To overcome these obstacles, Peng Zhang and colleagues developed a bioscavenger based on an enzyme named OPH, which can decompose nerve agents into biologically harmless molecules. Critically, the researchers encased the enzyme in a tiny capsule made of polymers that prevents it from being recognized by the immune system.

As a result, the capsule "dramatically" prolongs the time that the bioscavenger remains in the blood and makes long-term preventative protection feasible, according to Jiang.

The scientists conducted several experiments to determine how well their compound worked in rodents. A single intravenous treatment protected rats against a lethal injection of the organophosphate paraoxon — an ingredient of the insecticide parathion — for seven days. The compound also prevented poisoning in rats that had received a paraoxon injection immediately before treatment.

To mirror what individuals might encounter in a conflict zone or other military setting, the group also investigated whether their treatment could protect animals against multiple exposures to nerve agents. They intravenously administered the bioscavenger to guinea pigs, waited 20 minutes, and injected the animals with a lethal dose of sarin. The animals then received an additional sarin injection every 24 hours.

The bioscavenger provided safe and near-total protection against the sarin injections. All the guinea pigs that received the treatment showed no signs of poisoning after eight days of daily injections (the equivalent of weeks to a month in humans). By contrast, guinea pigs in the control group that received OPH without the protective capsule did not survive after the third day.

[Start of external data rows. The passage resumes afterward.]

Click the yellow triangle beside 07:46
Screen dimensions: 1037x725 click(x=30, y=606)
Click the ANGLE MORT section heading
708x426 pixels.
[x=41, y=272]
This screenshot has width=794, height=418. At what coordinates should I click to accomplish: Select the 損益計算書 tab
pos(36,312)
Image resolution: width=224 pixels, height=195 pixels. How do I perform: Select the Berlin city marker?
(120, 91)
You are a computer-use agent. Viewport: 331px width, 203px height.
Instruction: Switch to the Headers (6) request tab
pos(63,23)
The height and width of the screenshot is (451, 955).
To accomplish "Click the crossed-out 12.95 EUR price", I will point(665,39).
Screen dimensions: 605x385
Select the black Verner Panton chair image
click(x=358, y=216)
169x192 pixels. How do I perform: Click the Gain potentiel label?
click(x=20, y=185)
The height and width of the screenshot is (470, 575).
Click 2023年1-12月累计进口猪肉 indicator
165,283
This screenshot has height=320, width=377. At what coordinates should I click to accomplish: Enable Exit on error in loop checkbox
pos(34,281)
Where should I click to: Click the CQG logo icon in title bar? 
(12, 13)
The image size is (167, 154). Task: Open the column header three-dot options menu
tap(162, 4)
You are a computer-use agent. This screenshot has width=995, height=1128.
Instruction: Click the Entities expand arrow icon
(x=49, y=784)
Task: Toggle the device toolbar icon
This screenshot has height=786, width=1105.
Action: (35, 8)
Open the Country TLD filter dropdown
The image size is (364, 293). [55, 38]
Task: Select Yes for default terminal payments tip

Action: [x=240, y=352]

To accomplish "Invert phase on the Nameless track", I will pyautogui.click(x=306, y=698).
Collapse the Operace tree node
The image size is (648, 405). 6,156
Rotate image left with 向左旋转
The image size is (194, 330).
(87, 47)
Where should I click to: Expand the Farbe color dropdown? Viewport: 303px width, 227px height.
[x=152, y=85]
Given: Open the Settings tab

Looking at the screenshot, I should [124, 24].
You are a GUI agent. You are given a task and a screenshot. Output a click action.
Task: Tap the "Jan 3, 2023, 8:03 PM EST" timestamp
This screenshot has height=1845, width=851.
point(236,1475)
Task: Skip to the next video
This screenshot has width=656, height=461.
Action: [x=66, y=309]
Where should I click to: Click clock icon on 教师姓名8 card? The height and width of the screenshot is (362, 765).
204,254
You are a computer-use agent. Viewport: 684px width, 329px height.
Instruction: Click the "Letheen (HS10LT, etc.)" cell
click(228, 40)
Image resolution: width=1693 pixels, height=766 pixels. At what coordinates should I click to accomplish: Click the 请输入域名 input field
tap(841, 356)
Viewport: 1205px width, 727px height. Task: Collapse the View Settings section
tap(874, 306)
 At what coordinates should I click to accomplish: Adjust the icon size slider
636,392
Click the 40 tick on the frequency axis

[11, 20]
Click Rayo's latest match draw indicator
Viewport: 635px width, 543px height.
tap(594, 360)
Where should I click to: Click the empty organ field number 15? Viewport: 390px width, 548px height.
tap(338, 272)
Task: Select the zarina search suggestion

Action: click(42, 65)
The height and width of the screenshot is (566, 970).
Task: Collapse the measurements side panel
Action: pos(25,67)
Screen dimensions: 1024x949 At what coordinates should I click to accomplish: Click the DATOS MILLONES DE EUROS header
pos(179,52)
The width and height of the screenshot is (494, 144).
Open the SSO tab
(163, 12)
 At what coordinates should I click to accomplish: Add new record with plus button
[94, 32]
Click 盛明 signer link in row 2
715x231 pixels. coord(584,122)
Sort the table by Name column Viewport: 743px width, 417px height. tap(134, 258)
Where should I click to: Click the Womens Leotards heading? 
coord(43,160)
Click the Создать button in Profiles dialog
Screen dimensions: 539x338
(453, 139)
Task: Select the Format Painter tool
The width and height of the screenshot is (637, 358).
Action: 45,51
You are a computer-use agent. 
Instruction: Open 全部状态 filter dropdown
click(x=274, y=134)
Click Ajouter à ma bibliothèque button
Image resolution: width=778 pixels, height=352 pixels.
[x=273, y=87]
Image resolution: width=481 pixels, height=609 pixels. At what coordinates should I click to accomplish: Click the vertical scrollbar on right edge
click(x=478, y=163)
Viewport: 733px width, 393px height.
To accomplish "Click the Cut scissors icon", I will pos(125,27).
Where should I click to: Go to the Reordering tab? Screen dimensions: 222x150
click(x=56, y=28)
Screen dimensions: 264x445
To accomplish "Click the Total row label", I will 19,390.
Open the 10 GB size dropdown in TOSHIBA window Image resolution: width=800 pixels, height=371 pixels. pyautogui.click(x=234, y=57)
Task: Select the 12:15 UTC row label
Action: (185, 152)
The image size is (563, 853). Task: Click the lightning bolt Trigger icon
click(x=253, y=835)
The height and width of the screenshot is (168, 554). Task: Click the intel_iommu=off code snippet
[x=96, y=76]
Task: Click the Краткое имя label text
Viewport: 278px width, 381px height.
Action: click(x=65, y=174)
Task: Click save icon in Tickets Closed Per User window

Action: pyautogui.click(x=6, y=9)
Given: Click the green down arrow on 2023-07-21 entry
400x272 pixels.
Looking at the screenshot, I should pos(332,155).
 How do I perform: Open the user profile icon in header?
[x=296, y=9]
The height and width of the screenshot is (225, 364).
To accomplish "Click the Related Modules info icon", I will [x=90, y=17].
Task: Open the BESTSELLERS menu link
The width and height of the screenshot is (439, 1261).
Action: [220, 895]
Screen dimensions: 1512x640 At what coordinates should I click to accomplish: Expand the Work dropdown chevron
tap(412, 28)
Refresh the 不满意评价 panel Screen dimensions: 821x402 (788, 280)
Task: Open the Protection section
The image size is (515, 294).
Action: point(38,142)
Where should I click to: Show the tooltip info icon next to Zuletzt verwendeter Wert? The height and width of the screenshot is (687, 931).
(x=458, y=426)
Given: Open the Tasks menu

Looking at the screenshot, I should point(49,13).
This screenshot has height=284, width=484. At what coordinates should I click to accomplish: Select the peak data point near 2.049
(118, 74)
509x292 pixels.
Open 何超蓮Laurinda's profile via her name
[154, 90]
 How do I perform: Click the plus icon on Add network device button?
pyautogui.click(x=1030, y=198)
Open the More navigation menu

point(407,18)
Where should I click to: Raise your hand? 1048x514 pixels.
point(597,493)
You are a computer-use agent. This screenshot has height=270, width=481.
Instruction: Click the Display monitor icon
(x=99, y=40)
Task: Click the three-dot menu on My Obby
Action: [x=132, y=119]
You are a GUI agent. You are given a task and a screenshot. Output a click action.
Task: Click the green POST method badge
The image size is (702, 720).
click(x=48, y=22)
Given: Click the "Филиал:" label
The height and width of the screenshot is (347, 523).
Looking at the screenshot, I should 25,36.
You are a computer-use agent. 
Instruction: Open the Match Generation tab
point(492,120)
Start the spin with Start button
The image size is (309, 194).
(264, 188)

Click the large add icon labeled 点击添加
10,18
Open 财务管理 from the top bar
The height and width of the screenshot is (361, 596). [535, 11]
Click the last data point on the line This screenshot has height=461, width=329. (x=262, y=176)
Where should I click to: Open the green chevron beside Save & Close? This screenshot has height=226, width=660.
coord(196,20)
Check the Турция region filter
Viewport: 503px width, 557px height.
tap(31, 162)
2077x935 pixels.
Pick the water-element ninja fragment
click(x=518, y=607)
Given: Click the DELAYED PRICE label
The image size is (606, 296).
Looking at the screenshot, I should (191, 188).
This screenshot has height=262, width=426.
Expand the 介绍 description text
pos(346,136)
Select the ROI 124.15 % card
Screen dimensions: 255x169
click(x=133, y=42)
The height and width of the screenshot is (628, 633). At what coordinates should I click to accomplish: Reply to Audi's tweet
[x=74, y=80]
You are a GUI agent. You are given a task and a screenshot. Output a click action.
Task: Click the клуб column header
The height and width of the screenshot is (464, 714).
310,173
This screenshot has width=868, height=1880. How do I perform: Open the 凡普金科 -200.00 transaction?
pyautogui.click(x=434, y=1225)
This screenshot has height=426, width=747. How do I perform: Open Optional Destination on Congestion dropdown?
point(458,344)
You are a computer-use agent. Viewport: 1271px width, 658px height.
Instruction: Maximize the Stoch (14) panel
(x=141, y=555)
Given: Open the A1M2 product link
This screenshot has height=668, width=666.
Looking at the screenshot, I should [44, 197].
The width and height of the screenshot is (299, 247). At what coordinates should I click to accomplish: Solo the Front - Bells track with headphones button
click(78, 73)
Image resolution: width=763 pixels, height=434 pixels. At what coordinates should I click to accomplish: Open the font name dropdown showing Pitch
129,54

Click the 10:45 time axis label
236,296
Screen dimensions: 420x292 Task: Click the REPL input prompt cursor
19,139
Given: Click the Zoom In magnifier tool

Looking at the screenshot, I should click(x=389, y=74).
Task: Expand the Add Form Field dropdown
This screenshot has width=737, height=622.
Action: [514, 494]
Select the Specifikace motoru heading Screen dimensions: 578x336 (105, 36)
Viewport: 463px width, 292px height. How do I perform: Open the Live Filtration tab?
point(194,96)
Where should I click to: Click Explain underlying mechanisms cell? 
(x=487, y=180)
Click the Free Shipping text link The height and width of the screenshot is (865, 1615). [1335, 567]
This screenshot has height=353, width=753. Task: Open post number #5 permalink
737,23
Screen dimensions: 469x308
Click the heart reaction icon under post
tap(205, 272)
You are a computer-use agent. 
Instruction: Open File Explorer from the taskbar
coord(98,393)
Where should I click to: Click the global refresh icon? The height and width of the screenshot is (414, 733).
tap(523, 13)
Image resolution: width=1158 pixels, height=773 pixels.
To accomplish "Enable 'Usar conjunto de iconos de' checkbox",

"As a breakthrough, a one-week preventative protection time window was achieved against sarin, while previous bioscavengers mostly protect victims within hours post administration," Jiang said.

One limitation of the study is that the scavenger was only active against G-type agents, a category of nerve agents that includes sarin. The researchers plan to conduct further studies to develop enzymes that can counteract the effects of other types of nerve agents such as the V-type category, which includes VX.

Further research is also necessary to determine the compound's long-term efficacy and safety in a large animal model such as monkeys. However, Jiang's team believes that the long-lasting nature of their treatment in rodents signifies it could help fulfill unmet needs in both medical and military applications.

"Since the vascular [or in blood vessels] residence time of modified proteins in humans can be several-fold longer than in rodents, it is hoped that the protection time window will prove to be several weeks to a month in human prophylactic applications to fulfill the mission of bioscavengers," he said.